--- PROVIDED PASSAGE ---
+ + + +
Regions with significant populations

Languages
- Georgian, Russian, Assyrian

Religion
- Mainly Christianity (Georgian Orthodoxy and Syriac Christianity)

= Assyrians in Georgia =

Ethnic group in Georgia

Assyrians in Georgia (ასურელები) number 2,377 (as of 2014), and most arrived in the Southern Caucasus in early 20th century when their ancestors fled present-day Turkey and Iran during the Assyrian genocide.

==History==
Historically, the first Assyrians arrived in Georgia in the 6th century A.D. when 13 Assyrian monks (historically known to the Georgians as the thirteen holy Assyrian fathers) from the city of Edessa came to Georgia and established the Shio-Mgvime Monastery. Scholars have linked their contribution to the Christianization of Georgia, with Saint Nino leading the way of converts from paganism. Assyrians came in contact with Georgians once again in the 1760s. Assyrians under Ottoman rule were looking for some kind of protection from religious and ethnic persecution. Patriarch of the Assyrian Church of the East Shimun XV Maqdassi Mikhail requested of Georgian king Erekle II protection for Assyrians and the Yezidis of present-day Turkey. In April 1770, Georgian troops, under Russian command, headed towards the city of Akhaltsikhe. At the same time, Assyrian bishop Ishaya (Isaiah) left Tbilisi and carried letters to Assyrian and Yezidi leaders, whence the Georgian king invited them to fight together against the Ottomans. The Assyrians and Yezidis were prepared to move against the Ottomans, whenever the support from Erekle II arrived, but Russian General Totleben changed his mind and turned his detachment back to Kartli.
+ + + +
--- ACTIONS TO TAKE ---
**A)** According to the passage on Assyrians in Georgia, why did most of the country's Assyrians come to the Southern Caucasus in the early 20th century?
**B)** Can you reproduce part of the passage on Assyrians in Georgia with "Iran" changed to "Persia"? Begin at the words that have "Assyrians in Georgia (ასურელები)" and stop after "the Assyrian genocide.".
+ + + +
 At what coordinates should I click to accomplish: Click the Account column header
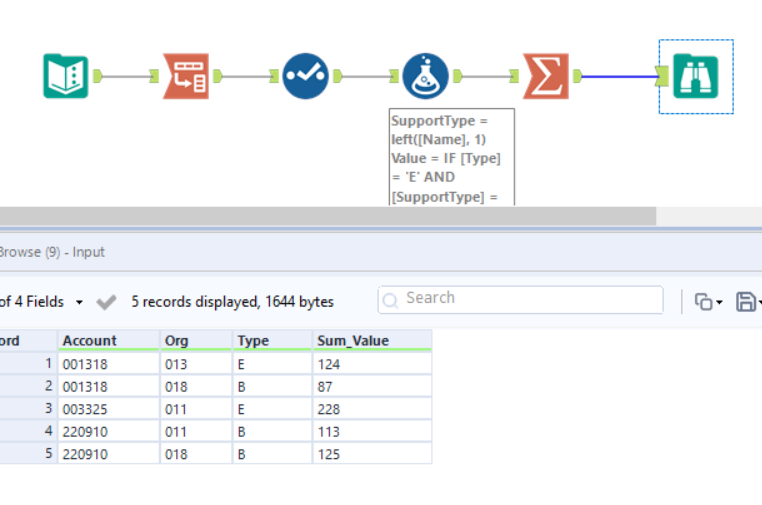coord(90,340)
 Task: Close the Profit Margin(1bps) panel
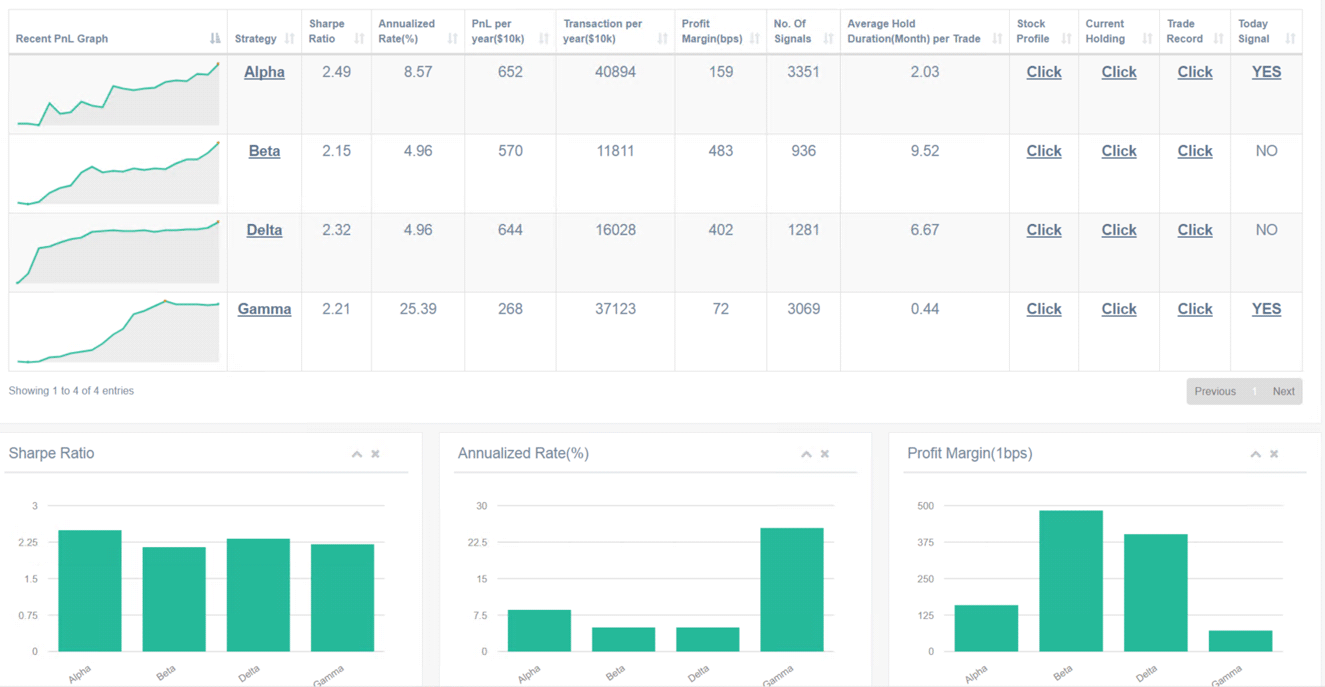(1274, 454)
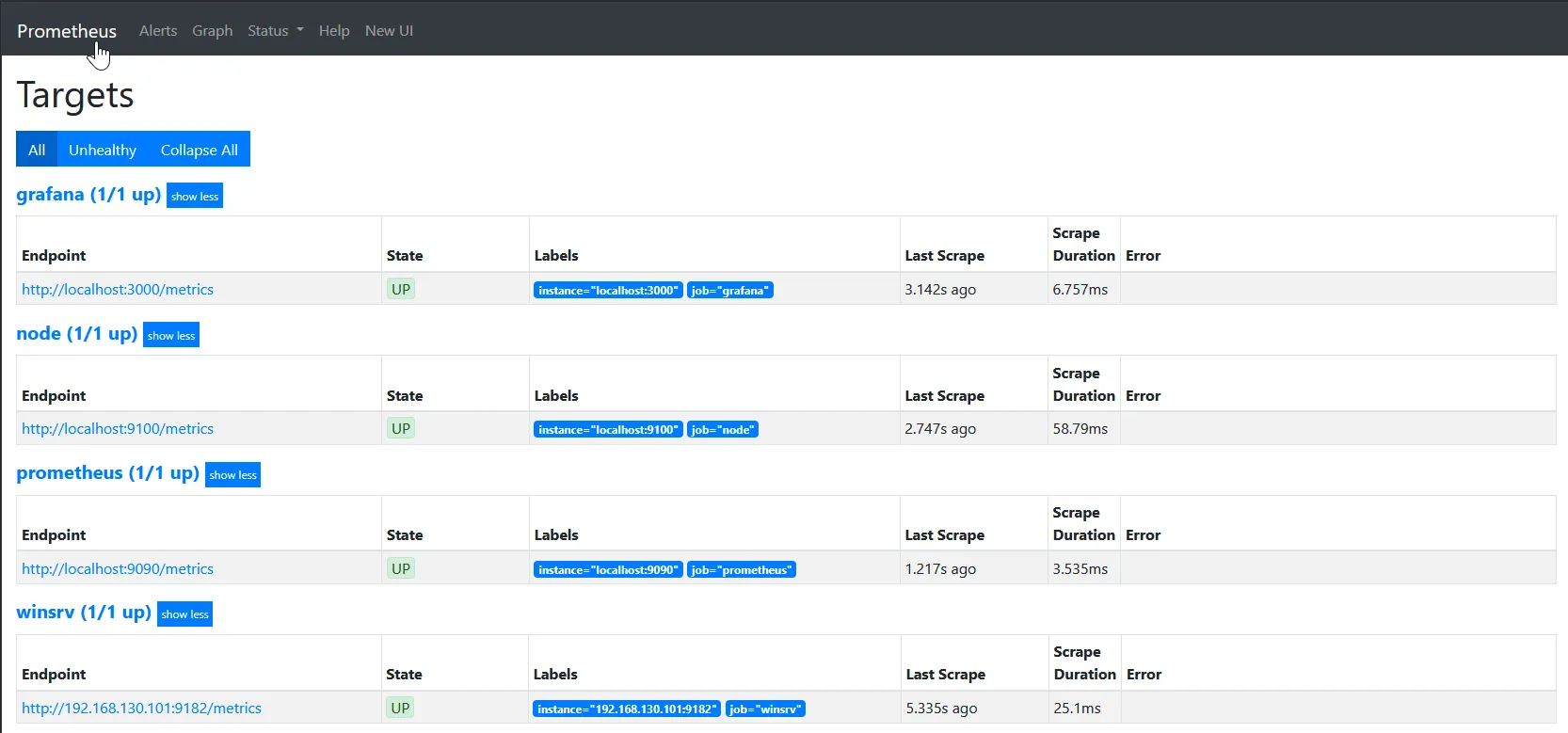Viewport: 1568px width, 733px height.
Task: Click the grafana (1/1 up) heading
Action: (88, 194)
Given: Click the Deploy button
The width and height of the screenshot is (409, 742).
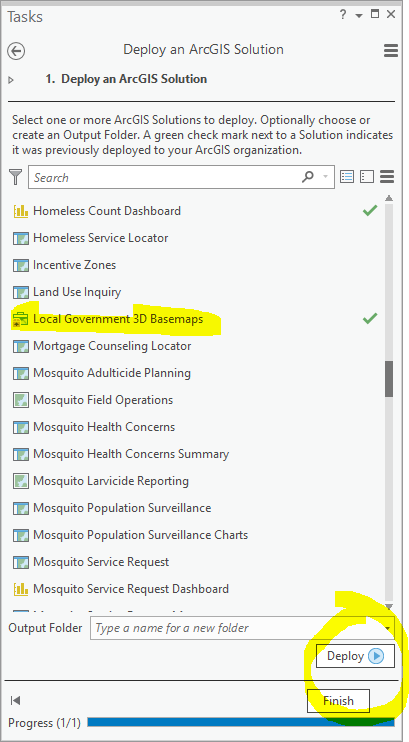Looking at the screenshot, I should 355,656.
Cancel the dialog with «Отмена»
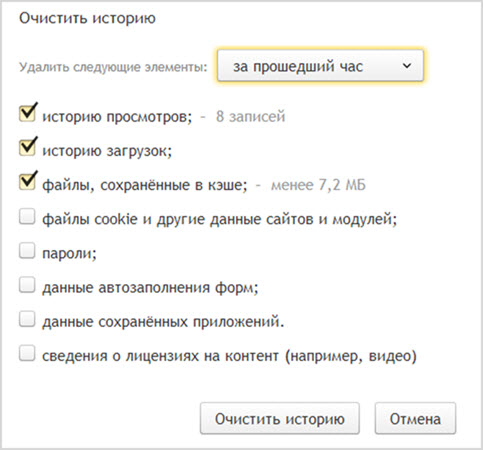The image size is (483, 450). 415,418
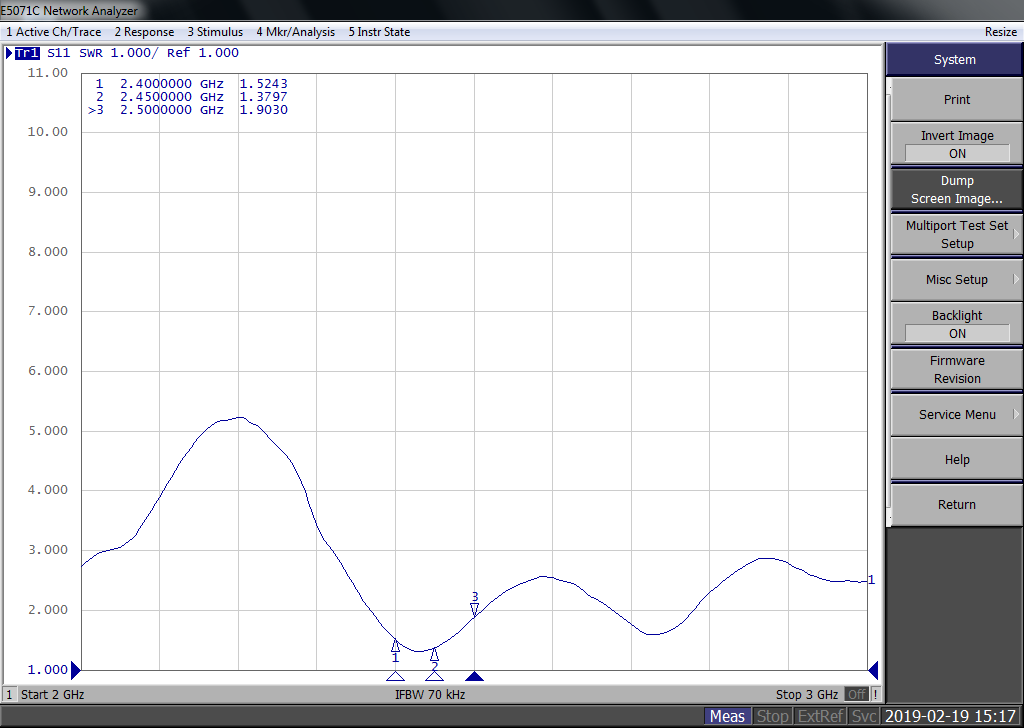
Task: Click marker 1 triangle on the trace
Action: [x=395, y=646]
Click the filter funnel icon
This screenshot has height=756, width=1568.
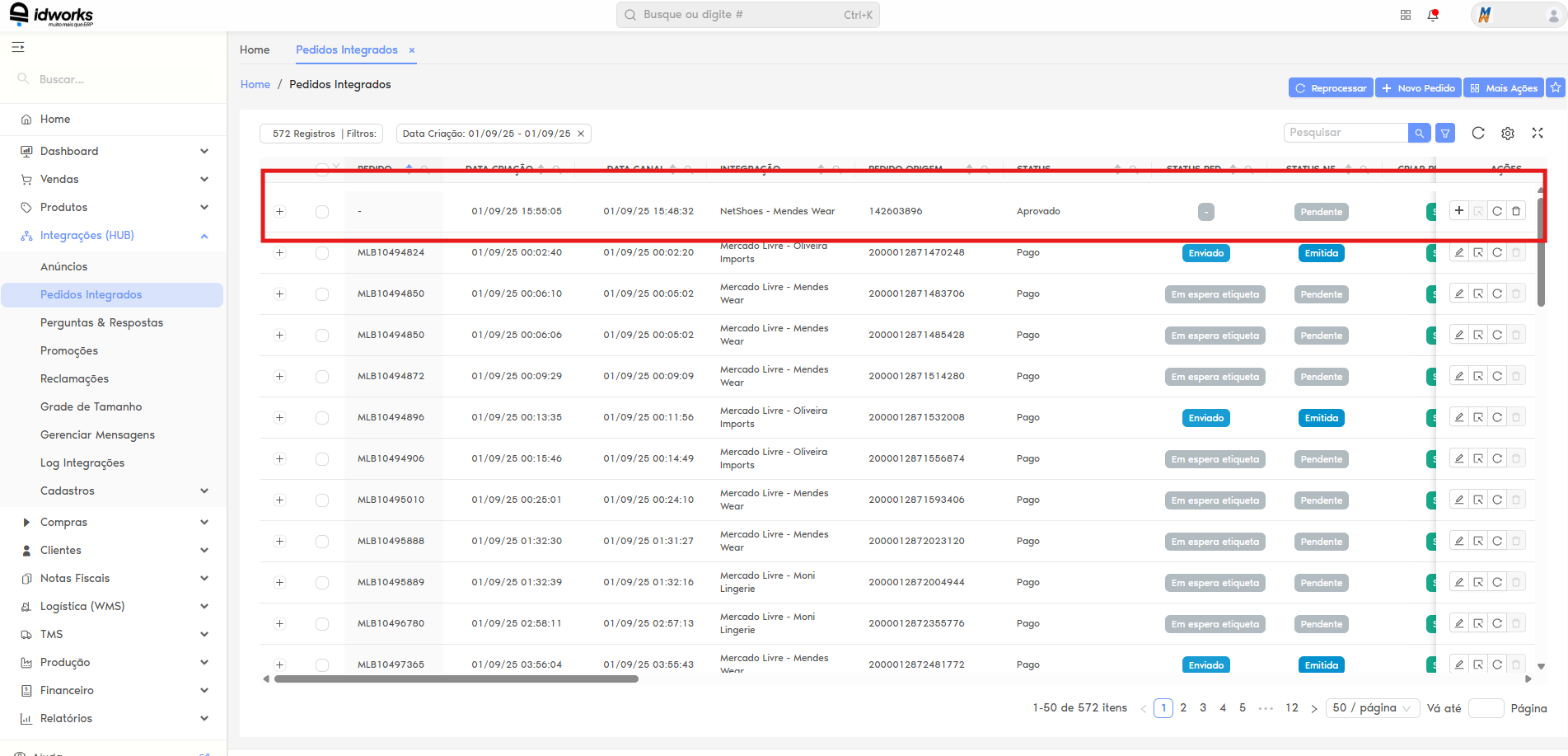pyautogui.click(x=1445, y=133)
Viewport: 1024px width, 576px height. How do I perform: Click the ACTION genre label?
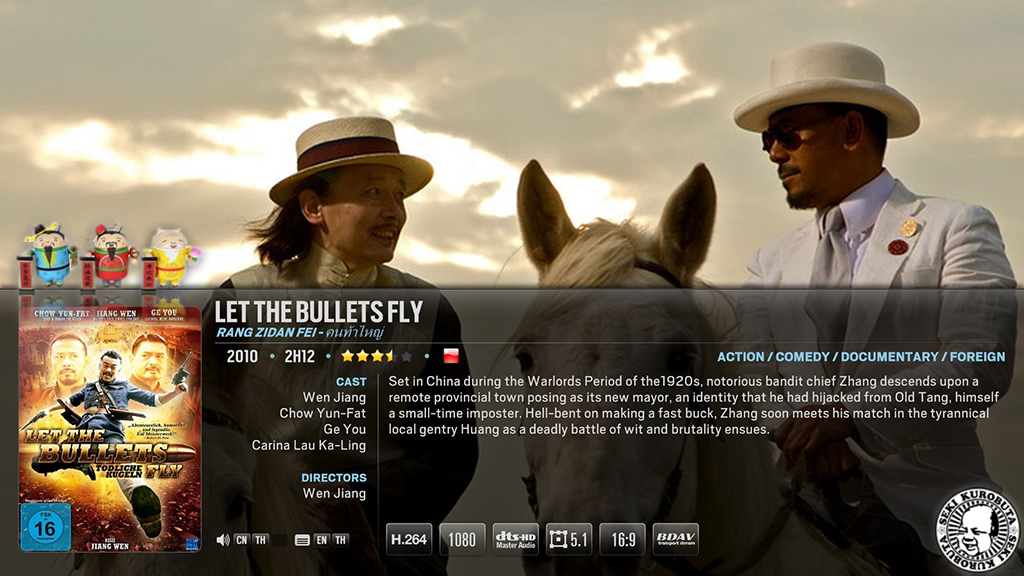pos(741,357)
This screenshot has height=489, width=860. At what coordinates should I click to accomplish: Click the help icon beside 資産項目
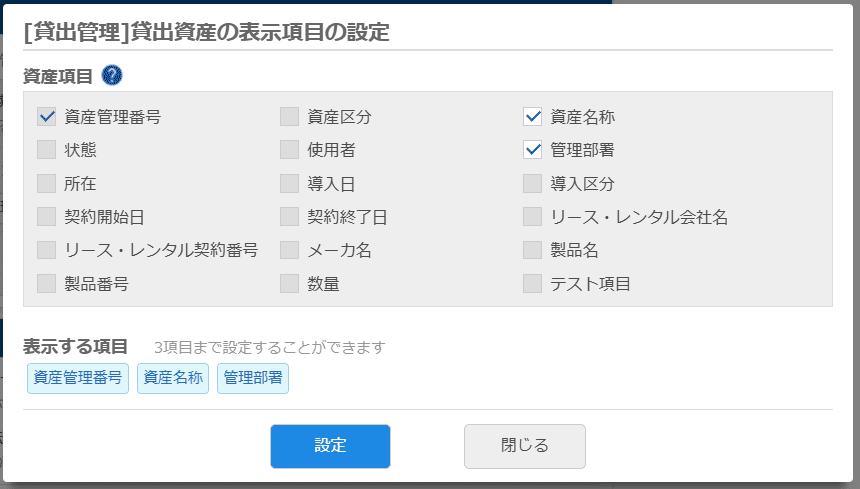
+ + + +
--- RESPONSES FOR EACH TASK ---
**A)** Their ancestors fled present-day Turkey and Iran during the Assyrian genocide, and that is how most of them came to the Southern Caucasus in the early 20th century.

**B)**
Assyrians in Georgia (ასურელები) number 2,377 (as of 2014), and most arrived in the Southern Caucasus in early 20th century when their ancestors fled present-day Turkey and Persia during the Assyrian genocide.